Task to complete → Copy out everything from the start of the entries down to and including the line that contains "I will coord(51,192).", reproducing each line word for word.

Input for this task →
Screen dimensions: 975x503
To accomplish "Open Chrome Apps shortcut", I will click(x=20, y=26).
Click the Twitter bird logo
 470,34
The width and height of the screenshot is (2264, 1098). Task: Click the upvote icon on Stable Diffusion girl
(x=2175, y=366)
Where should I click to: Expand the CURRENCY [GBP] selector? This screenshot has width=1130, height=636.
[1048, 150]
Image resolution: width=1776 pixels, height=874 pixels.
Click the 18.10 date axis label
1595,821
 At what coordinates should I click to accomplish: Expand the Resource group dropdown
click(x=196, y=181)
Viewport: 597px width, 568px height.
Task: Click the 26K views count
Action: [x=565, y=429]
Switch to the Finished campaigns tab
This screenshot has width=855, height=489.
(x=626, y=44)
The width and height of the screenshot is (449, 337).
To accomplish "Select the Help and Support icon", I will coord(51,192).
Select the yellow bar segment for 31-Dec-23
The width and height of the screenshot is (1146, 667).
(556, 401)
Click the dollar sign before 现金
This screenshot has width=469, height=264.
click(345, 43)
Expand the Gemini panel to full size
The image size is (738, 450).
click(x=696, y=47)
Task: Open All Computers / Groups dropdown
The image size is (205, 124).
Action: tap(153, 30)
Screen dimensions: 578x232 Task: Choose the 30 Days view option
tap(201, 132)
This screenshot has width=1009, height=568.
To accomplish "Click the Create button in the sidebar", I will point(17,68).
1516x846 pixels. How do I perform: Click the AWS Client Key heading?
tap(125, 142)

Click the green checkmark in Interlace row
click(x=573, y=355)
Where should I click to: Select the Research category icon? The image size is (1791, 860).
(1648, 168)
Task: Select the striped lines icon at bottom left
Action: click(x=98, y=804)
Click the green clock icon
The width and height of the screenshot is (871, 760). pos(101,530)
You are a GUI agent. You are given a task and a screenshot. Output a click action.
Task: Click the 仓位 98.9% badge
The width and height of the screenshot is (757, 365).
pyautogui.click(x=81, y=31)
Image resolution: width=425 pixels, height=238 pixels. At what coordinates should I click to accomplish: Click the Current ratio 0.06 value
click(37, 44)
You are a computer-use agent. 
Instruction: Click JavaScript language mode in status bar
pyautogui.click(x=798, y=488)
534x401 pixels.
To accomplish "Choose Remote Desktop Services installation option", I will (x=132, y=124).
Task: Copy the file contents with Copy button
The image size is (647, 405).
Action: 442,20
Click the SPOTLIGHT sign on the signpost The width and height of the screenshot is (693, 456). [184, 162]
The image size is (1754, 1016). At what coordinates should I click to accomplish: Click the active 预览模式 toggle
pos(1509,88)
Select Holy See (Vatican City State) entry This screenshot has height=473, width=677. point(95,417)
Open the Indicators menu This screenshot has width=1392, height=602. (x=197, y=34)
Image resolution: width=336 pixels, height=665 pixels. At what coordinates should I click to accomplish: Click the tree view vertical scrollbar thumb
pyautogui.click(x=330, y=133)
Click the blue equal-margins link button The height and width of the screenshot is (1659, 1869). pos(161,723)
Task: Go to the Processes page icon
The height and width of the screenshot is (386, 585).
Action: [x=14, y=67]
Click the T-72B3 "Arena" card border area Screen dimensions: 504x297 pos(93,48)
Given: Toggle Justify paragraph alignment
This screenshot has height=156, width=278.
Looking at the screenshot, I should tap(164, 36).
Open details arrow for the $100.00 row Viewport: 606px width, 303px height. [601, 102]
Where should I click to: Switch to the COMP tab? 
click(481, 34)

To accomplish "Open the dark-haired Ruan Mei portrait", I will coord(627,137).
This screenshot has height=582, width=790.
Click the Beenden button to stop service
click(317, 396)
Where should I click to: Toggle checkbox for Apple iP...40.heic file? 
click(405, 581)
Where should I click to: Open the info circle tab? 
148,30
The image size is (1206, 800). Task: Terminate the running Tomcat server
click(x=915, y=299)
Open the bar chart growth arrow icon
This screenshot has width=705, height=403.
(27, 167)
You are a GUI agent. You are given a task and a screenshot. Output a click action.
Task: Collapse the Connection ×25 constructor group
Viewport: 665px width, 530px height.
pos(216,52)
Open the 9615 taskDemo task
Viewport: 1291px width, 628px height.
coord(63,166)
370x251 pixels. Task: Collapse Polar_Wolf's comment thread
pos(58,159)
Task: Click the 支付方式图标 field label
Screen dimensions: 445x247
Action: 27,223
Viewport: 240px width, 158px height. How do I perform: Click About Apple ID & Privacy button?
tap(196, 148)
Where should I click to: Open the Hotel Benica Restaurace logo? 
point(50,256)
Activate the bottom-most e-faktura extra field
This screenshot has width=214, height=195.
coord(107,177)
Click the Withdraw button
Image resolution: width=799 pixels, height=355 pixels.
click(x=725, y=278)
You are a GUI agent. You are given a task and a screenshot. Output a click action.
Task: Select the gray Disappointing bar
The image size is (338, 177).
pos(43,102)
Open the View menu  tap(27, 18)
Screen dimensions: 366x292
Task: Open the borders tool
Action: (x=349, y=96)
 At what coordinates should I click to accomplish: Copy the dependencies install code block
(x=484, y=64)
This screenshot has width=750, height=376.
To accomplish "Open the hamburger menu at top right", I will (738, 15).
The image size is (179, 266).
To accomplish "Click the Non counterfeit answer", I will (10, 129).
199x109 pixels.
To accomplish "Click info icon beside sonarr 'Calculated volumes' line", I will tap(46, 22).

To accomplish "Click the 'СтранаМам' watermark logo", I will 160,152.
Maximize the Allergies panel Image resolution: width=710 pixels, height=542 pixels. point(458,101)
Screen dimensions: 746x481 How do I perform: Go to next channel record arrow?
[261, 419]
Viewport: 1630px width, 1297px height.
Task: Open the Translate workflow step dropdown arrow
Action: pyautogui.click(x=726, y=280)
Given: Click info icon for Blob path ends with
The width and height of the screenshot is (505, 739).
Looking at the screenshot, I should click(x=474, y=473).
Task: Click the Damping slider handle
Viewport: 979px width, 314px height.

Reply →
Screen dimensions: 975x503
To accomplish "Open Chrome Apps shortcut", I will click(x=20, y=26).
Click the Twitter bird logo
 470,34
The width and height of the screenshot is (2264, 1098). Task: Click the upvote icon on Stable Diffusion girl
(x=2175, y=366)
Where should I click to: Expand the CURRENCY [GBP] selector? This screenshot has width=1130, height=636.
[1048, 150]
Image resolution: width=1776 pixels, height=874 pixels.
Click the 18.10 date axis label
1595,821
 At what coordinates should I click to accomplish: Expand the Resource group dropdown
click(x=196, y=181)
Viewport: 597px width, 568px height.
Task: Click the 26K views count
Action: [x=565, y=429]
Switch to the Finished campaigns tab
This screenshot has width=855, height=489.
(x=626, y=44)
The width and height of the screenshot is (449, 337).
To accomplish "Select the Help and Support icon", I will coord(51,192).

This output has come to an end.